I’m with you on this, Anna.
We read: “The Argentine cardinal in his interview with EFE argued that ‘people who are concerned’ about his work will ‘be put at ease’ by the new document.”
Four easing questions about the new document:
1. Does it replace the Natural Law in its entirety with only a shortlist of prohibitions?
2. Does it explicitly support the “Catechism,” or does it confuse? Is “Veritatis Splendor” still ignored, of possibly now dismissed as a “special case”–like all of continental Africa, Poland, Hungary, Ukraine, Kazakhstan, Peru, and parts of Argentina, France, Spain, etc. (re Fiducia Supplicans)?
3. Is the document consistent with “Il dono della vita” (“Respect for Human Life in Origin and the Dignity of Procreation,” John Paul II/Ratzinger, February 22, 1987), or not?
The standing document offers direct and succinct answers to direct and numbered questions submitted by “episcopal conferences or individual bishops, by theologians, doctors and scientists, concerning biomedical techniques [….and in] conformity with the principles of Catholic morality.”
4. Does the document really put the disrupted Church “at ease”–by rescinding the verbose novelty in Fiducia Supplicans? Or, are the lips of Cardinal Fernandez silent? Rescind or re-sinned?

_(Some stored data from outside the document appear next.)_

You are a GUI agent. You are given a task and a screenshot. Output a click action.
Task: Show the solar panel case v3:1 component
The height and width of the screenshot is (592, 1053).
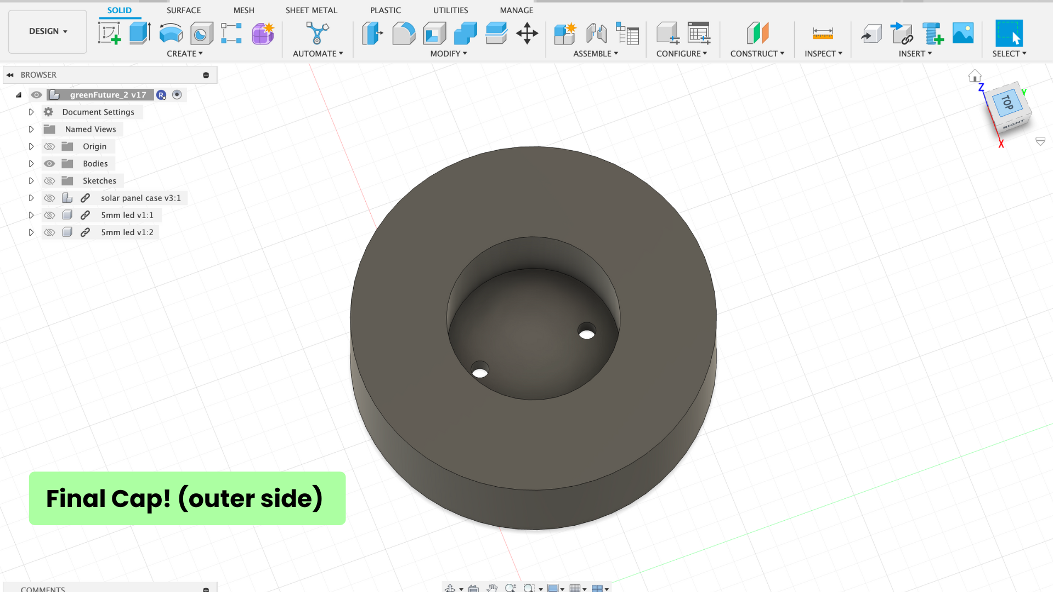(49, 198)
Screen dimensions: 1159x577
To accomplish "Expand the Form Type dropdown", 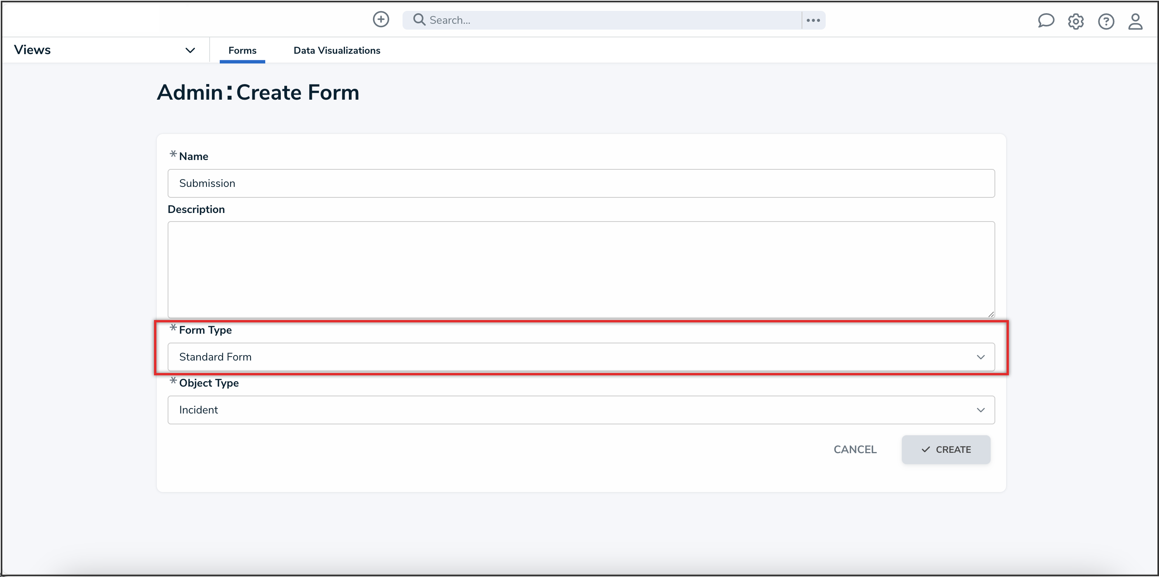I will [x=981, y=357].
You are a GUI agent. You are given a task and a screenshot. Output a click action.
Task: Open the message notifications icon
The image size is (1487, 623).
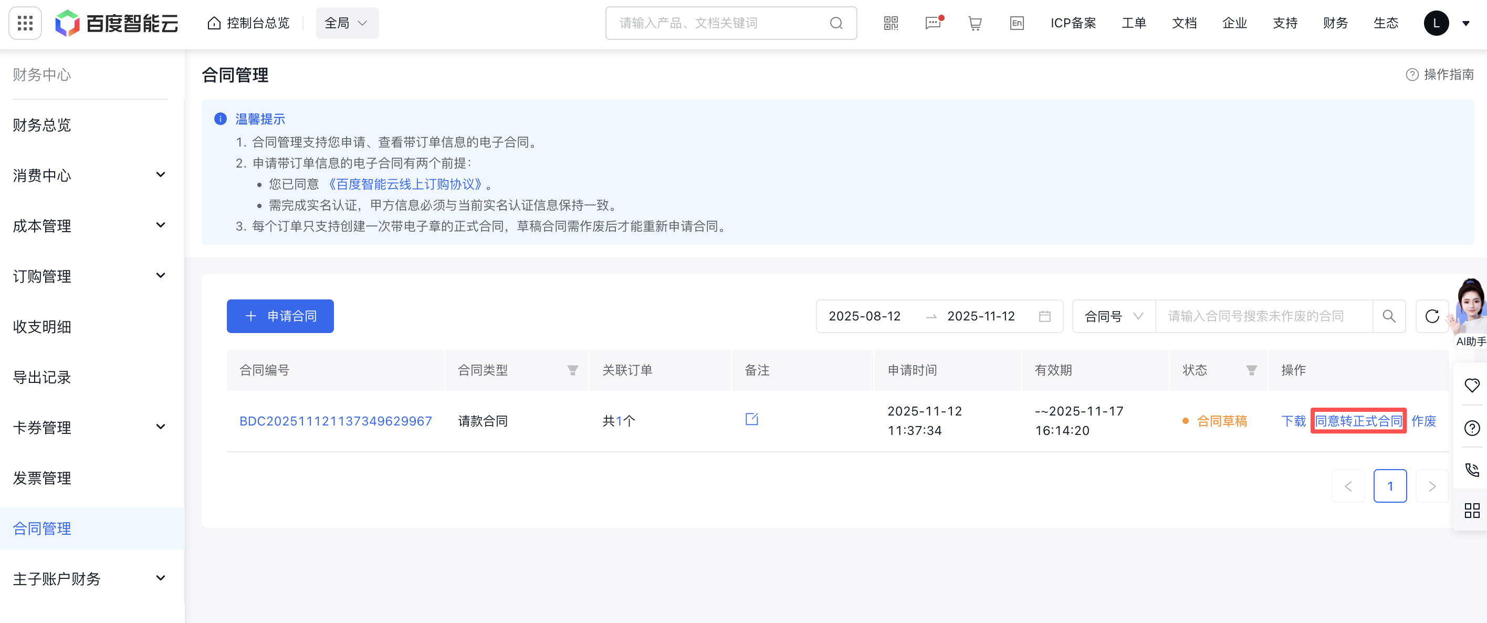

Good points. I fear that even if it seems to support orthodoxy, it will not be on the basis of innate natural law, but it will undermine moral truth by making it seem like Catholic idiosyncrasies.
I read the opening title to this piece that reads: “Vatican to publish document on ‘moral questions’ regarding human dignity, gender, surrogacy” and immediately thought it was intended as satirical.
Having tragically abused so many physically, the plan is to selectively abuse all of us theologically. This is at the hardened heart of clericalism, the very antithesis of service.
The next pontificate has its work cut out for it in clarification.
Praying for clarification though “morals” are often the umbrella under which non-religious or broadly religious societies categorize and classify what they hold to be truisms about healthy attitudes and behaviors.
The Catholic Church teaches Truth “authored” by God the Father, embodied in the Person of Jesus Christ, and moved in the currents of consciences by the Holy Spirit.
The former–morals–may bend, be distorted, or even introduced or eliminated depending on the egoism of humans; the Church teachings are immutable with respect to the fundamental knowledge and understanding of the person and personhood.
Moreover, since the origin of the Church, incredibly wise and able theologians have developed and shared Truth, emulated by great saints. Always present in authentic doctrine has been the dignity of all persons, as they are created in the image and likeness of God. (It has been individuals who for whatever reason have disrespected their own or others’ being.) Later generations have express fundamental and foundational truths in novel or timely ways to best evangelize the populace of any give time period, but the essence remains constant.
We shall see about this document…yes?
I will not read the document. Possible Heresy is not my cup of tea. Anything coming from Jorge Bergoglio or his Vatican henchmen are not to be trusted. Period.